Together with Morton Rothstein, the editors present in the introduction (Part One) an excellent review of the major theories of entrepreneurship and suggest the pressing need for a new approach. That approach, elaborated in a highly imaginative and stimulating conclusion (Part Four) written by Greenfield and Strickon, focuses on the decisionmaking behavior of individuals and challenges the long-standing functionalist theories of social, cultural, and economic phenomena. Drawn from Darwinian biological theory, the “populational” theory the two elaborate rejects the static nature of most social science theory based on an “essentialist” world view.
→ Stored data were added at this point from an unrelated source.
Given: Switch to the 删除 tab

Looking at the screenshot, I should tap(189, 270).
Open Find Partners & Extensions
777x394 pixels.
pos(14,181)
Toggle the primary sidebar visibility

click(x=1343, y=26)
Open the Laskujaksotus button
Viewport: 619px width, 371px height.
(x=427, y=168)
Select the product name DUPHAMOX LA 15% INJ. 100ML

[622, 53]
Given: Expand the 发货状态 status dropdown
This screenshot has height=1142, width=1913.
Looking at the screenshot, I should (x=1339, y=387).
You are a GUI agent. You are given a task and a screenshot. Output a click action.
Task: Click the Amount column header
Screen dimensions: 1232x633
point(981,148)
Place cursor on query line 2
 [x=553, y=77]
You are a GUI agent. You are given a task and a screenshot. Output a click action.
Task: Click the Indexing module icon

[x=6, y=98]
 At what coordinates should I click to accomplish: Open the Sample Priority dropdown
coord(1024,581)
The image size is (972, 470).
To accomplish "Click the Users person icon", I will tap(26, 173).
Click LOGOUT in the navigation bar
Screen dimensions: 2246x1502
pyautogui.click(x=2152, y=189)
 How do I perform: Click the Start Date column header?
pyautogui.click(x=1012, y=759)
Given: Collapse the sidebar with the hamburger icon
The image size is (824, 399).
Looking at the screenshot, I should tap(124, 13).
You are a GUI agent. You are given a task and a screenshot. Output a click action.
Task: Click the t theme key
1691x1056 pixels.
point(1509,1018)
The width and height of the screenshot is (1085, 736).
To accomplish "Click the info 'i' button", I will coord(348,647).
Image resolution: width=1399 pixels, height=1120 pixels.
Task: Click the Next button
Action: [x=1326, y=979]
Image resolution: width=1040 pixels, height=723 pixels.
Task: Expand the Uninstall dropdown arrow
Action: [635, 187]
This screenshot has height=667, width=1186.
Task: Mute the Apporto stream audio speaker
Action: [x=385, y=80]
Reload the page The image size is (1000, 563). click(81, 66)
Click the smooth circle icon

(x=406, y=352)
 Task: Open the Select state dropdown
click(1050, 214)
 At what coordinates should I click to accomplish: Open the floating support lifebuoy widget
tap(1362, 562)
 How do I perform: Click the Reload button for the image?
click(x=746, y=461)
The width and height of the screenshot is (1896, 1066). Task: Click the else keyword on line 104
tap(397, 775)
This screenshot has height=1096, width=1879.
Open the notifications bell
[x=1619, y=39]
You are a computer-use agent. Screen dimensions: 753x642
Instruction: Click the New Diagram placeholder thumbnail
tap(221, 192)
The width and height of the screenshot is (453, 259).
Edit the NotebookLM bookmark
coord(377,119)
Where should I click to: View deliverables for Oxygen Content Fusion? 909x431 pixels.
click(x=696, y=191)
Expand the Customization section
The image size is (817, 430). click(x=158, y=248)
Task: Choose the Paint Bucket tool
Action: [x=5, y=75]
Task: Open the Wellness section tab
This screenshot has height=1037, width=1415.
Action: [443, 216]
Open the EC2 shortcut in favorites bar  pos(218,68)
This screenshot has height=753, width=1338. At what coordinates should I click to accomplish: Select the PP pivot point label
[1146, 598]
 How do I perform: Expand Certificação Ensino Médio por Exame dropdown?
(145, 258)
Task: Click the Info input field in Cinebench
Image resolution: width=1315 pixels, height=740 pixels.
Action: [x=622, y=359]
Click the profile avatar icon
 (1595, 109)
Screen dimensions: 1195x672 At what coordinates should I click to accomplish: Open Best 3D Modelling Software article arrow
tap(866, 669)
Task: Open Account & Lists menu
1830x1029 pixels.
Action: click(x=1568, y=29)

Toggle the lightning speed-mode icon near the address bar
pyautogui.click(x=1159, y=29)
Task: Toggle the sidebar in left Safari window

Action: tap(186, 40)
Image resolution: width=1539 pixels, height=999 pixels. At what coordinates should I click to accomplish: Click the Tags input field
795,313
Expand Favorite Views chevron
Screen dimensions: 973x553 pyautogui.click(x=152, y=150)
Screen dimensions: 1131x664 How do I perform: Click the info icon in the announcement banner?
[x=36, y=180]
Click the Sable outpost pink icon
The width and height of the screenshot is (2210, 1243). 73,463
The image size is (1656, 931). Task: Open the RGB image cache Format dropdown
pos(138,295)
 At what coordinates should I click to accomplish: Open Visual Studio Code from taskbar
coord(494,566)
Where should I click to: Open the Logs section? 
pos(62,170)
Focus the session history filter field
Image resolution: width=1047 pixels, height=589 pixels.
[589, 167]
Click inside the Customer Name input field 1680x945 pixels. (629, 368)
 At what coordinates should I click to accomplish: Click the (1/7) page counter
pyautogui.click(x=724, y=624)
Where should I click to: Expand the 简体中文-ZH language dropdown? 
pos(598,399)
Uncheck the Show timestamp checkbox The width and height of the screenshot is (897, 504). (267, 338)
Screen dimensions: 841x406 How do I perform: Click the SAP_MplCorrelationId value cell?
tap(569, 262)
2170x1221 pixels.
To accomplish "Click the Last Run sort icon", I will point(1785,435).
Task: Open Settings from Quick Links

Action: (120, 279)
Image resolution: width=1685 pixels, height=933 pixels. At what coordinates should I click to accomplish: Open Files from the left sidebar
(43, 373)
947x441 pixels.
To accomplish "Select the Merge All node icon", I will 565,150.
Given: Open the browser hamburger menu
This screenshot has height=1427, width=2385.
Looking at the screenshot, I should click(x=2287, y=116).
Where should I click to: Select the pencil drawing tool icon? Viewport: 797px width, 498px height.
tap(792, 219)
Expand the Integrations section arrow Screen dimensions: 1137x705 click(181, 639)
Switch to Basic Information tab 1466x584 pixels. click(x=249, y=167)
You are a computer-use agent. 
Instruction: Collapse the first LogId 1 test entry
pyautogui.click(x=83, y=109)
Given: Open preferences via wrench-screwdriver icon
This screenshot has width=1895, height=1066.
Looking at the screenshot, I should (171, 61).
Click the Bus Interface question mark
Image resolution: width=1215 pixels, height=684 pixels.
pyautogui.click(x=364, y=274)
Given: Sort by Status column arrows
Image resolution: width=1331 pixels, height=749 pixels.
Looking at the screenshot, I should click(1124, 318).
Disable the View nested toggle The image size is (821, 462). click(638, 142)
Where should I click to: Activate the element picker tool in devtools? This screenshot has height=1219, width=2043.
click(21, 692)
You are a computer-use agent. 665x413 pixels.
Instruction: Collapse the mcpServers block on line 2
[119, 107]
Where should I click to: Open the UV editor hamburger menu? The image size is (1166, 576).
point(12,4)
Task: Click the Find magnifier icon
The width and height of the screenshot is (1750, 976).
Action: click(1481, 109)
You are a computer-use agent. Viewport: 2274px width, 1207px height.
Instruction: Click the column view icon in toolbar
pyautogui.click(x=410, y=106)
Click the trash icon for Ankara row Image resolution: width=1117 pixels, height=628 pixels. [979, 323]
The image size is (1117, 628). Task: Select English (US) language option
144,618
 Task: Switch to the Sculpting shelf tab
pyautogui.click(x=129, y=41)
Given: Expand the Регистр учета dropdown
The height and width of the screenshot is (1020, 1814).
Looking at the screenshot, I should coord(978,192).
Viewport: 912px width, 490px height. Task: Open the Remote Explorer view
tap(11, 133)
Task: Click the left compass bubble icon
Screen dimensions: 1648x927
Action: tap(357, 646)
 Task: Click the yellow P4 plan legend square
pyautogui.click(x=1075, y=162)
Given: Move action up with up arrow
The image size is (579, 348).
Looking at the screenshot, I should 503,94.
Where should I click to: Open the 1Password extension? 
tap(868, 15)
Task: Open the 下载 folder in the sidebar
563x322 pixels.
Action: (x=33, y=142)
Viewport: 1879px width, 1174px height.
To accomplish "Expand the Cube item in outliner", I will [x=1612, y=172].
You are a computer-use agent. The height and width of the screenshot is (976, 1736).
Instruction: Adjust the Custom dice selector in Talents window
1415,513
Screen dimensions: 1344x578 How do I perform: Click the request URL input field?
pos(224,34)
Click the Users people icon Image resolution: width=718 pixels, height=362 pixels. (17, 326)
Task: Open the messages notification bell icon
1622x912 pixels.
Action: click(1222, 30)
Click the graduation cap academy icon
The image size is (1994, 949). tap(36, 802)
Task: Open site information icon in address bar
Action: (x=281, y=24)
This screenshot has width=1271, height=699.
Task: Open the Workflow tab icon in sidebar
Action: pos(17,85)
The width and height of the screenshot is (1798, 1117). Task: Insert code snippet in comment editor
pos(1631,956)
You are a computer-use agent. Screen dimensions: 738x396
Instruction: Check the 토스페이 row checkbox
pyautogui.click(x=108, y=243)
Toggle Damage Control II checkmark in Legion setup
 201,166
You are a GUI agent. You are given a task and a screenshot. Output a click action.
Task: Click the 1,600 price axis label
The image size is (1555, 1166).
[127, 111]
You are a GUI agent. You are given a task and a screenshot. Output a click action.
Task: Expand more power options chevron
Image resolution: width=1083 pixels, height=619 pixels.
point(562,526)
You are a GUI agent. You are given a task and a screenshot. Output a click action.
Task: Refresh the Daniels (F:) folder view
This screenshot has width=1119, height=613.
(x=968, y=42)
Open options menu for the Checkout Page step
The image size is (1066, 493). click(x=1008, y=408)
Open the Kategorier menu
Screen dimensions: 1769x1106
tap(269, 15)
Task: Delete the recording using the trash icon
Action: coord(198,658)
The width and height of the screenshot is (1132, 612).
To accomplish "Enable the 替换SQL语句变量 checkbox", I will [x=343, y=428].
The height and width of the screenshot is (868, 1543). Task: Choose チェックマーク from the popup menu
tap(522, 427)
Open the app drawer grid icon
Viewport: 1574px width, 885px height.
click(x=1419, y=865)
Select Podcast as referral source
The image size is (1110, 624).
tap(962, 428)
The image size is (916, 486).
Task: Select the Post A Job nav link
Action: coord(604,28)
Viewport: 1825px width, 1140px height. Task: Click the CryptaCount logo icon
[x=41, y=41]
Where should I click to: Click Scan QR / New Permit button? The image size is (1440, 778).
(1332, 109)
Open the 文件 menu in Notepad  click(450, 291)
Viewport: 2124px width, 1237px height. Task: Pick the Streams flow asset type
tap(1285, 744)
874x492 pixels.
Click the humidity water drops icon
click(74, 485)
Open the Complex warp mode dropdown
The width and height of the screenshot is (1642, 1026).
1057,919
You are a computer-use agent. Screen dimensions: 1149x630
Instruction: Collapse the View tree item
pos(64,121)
The emphasis on individuals as promoters of economic change in a variety of social and cultural contexts comes through clearly in most of the case studies presented in the body of the book.

In Part Two, which emphasizes individual entrepreneurs, the chapters by Greenfield on Salvador Corréia de Sá in seventeenth-century Brazil, Norman Long on multiple jobholding in Peru, and William P. Glade on public entrepreneurship in Mexico are excellent and of special interest to Latin Americanists. In Part Three, which addresses social outcomes of individual decision-making, the chapters on Mexico by Aubey and Gerald Gold and on Nicaragua by Harry W. Strachan are likewise very well done.

Throughout this volume the ability of entrepreneurs, whether from rural Wisconsin or highland Peru, both to make proper economic decisions and to build appropriate support networks based on trust and confidence, lends strong credence to the far-reaching conclusions of the final chapter. The net effect is a cross-cultural, interdisciplinary study that is far greater than the sum of its parts.